Diabetes And Dementia: 7 Ways To Reduce Your Risk Of Alzheimer’s And Cognitive DeclineKatie Taylor
People with diabetes are at an increased risk of dementia and Alzheimer’s disease because of the effects of high blood sugar. For heaven’s sake—is there anything that blood sugar doesn’t mess with?
Studies have shown that rising blood sugar levels correlate with rising rates of cognitive decline and dementia, and people with diabetes have about double the risk of developing Alzheimer’s disease as those without.
Dementia is a syndrome that causes several groups of symptoms. Dementia affects cognitive tasks such as thinking, communicating, and remembering; functional skills such as eating and walking; and mood and behavior. Alzheimer’s is the most common type of dementia and is a brain disease that gets worse over time.
Cognitive decline refers to declining cognition and brain processing, and it does interfere with daily functions.

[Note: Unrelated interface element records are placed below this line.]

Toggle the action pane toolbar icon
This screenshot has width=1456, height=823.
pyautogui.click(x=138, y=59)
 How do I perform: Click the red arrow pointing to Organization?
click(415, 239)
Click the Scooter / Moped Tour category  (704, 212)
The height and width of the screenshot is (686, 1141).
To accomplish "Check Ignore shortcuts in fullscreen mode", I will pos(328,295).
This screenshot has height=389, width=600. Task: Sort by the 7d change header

The terms, cognitive decline, dementia, and Alzheimer’s, are related but not interchangeable. Diabetes is a risk factor for all three.

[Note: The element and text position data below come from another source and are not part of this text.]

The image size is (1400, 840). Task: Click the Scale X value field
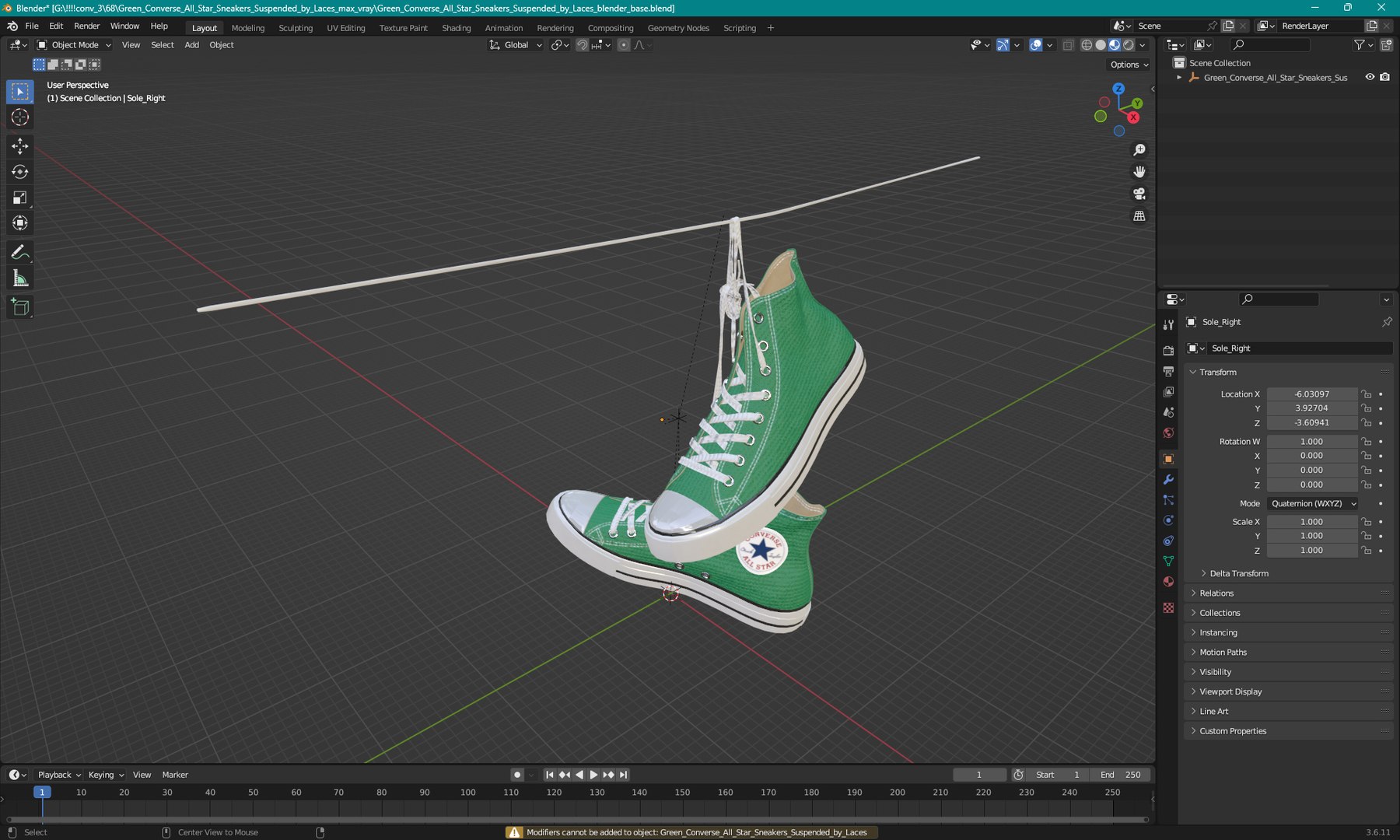1311,522
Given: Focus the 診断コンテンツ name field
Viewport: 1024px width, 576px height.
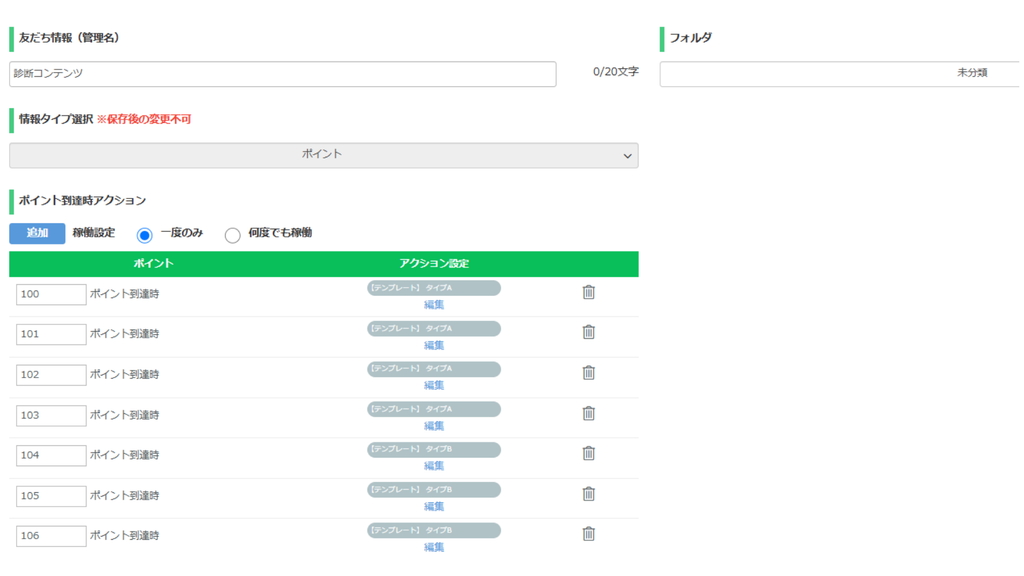Looking at the screenshot, I should tap(283, 74).
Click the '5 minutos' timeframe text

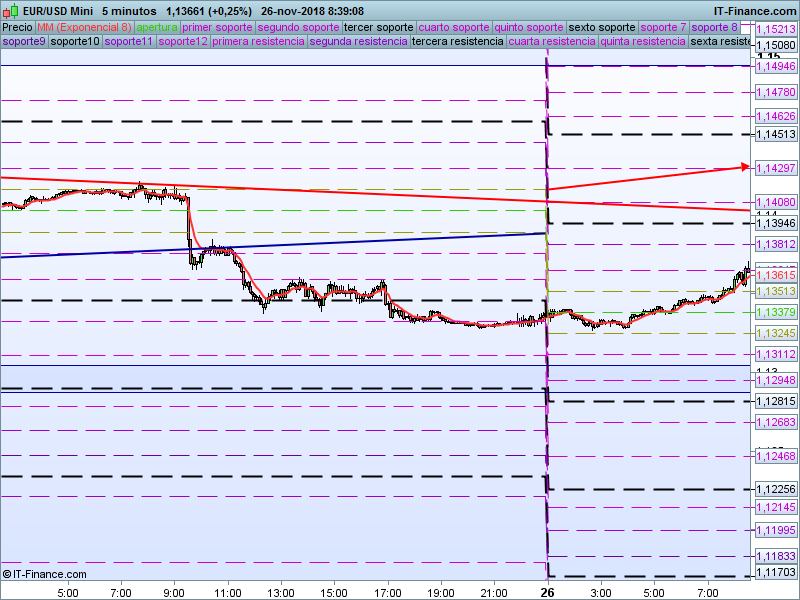129,10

While there’s no way to guarantee that a person won’t someday face dementia or decline, there are ways to reduce risk, and many habits that reduce risk also improve overall quality of life. Here are 7 ways people with diabetes can reduce dementia and Alzheimer’s risk:
1. Manage Your Blood Sugar
We know what you’re thinking: “Tell me something I don’t know.” Fair enough. But just in case you had any doubt, remember that studies have shown that good blood sugar management can help mitigate cognitive decline in later years.
2. Protect Your Head
There’s a link between head trauma and Alzheimer’s risk, so do your best to avoid head trauma. What’s that? You don’t deliberately seek out head trauma? That’s excellent! Keep it up by wearing a seatbelt, protecting your head when playing sports, wearing a helmet when riding a bike, and removing trip hazards from your home.
3. Eat a healthy diet
Keep your brain healthy by making sure your food provides enough vitamin D, folate, and B6 and B12 vitamins. Focusing on a variety of fruits and vegetables should make this easier! Also include whole grains and healthy fats like the ones in fish, nuts, and olive oil. Oh, and of course, limit sugar and saturated fats.
Exercise may help reduce risk of dementia and Alzheimer’s by increasing oxygen and blood flow to the brain’s cells. Aim for at least 150 minutes of moderate-intensity exercise per week. Five 30-minute exercise sessions will get you there, but you can break it up however you’d like!